Note For Cisco IP/TV, use RTSP TCP port 554 and TCP 8554.
RTSP applications use the well-known port 554 with TCP (rarely UDP) as a control channel. The
security appliance only supports TCP, in conformity with RFC 2326. This TCP control channel is used
to negotiate the data channels that is used to transmit audio/video traffic, depending on the transport
mode that is configured on the client.
The supported RDT transports are: rtp/avp, rtp/avp/udp, x-real-rdt, x-real-rdt/udp, and x-pn-tng/udp.
The security appliance parses Setup response messages with a status code of 200. If the response
message is travelling inbound, the server is outside relative to the security appliance and dynamic
channels need to be opened for connections coming inbound from the server. If the response message is
outbound, then the security appliance does not need to open dynamic channels.

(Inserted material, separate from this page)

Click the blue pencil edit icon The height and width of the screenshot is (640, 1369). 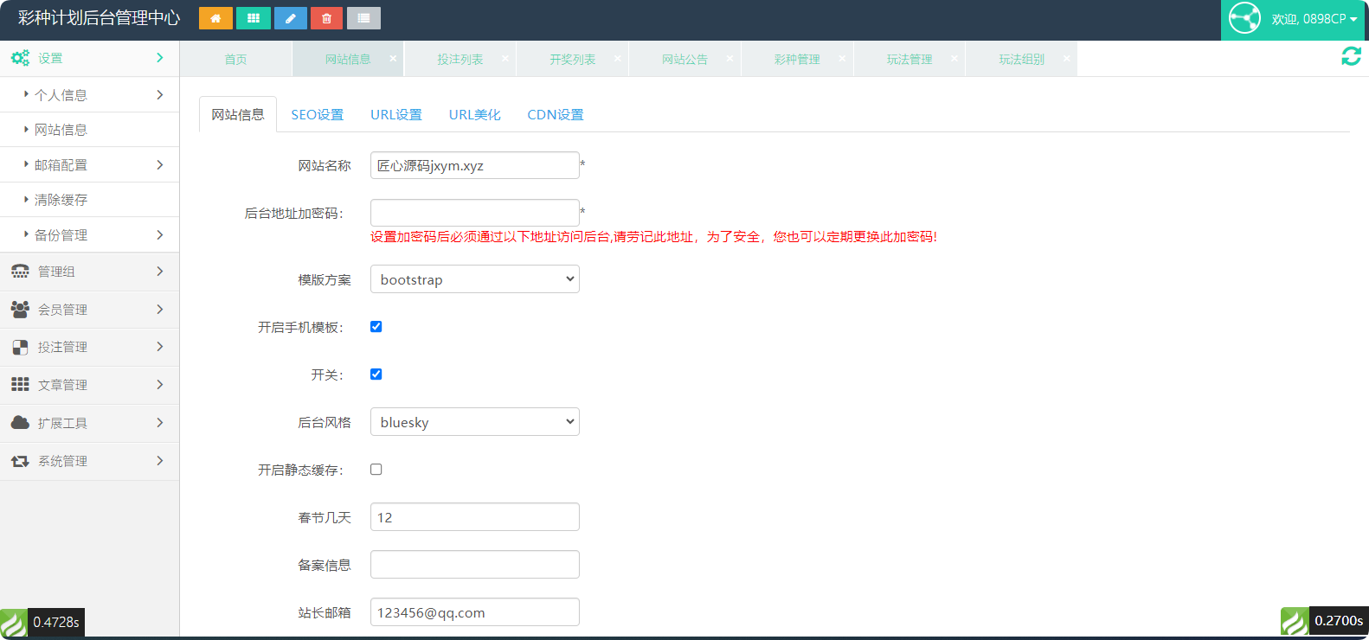[x=291, y=18]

Because RFC 2326 does not require that the client and server ports must be in the SETUP response
message, the security appliance keeps state and remembers the client ports in the SETUP message.

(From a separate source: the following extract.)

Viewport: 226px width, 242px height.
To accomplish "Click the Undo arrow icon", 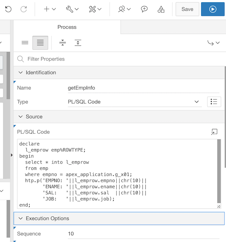I will [x=8, y=9].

QuickTime places the client ports in the SETUP message and then the server responds with only the
server ports.
RTSP inspection does not support PAT or dual-NAT. Also, the security appliance cannot recognize HTTP
cloaking where RTSP messages are hidden in the HTTP messages.
Using RealPlayer
When using RealPlayer, it is important to properly configure transport mode. For the security appliance,
add an Access Rule from the server to the client or vice versa. For RealPlayer, change transport mode
by clicking Options>Preferences>Transport>RTSP Settings.

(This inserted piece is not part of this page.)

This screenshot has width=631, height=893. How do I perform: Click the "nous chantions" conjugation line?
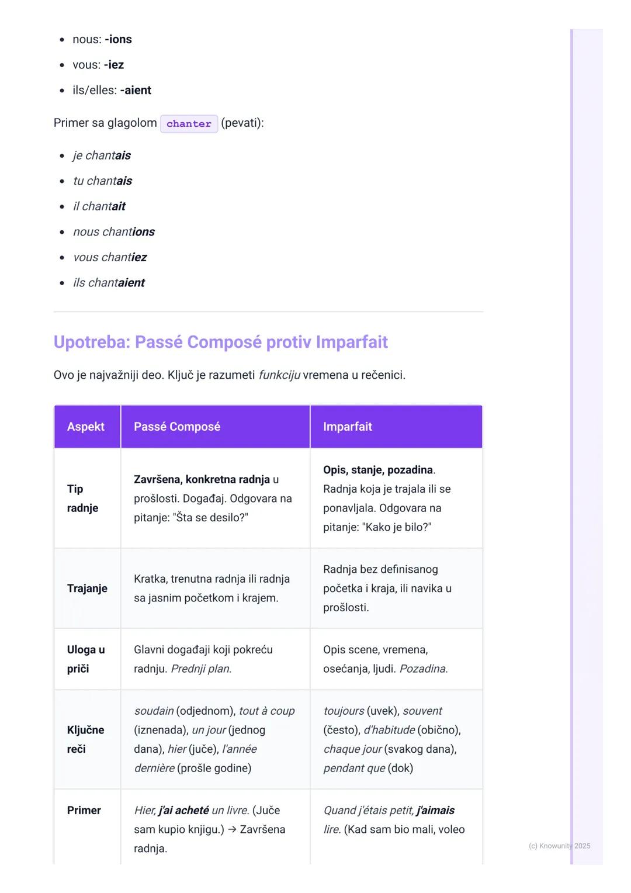(114, 232)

If using TCP mode on the RealPlayer, select the Use TCP to Connect to Server and Attempt to use
TCP for all content check boxes. On the security appliance, there is no need to configure the inspection
engine.
If using UDP mode on the RealPlayer, select the Use TCP to Connect to Server and Attempt to use
UDP for static content check boxes, and for live content not available via Multicast. On the security
appliance, add an inspect rtsp port command.
Restrictions and Limitations
The following restrictions apply to RTSP inspection:
• The security appliance does not support multicast RTSP or RTSP messages over UDP.
• PAT is not supported.
• The security appliance does not have the ability to recognize HTTP cloaking where RTSP messages
are hidden in the HTTP messages.
• The security appliance cannot perform NAT on RTSP messages because the embedded IP addresses
are contained in the SDP files as part of HTTP or RTSP messages. Packets could be fragmented and
security appliance cannot perform NAT on fragmented packets.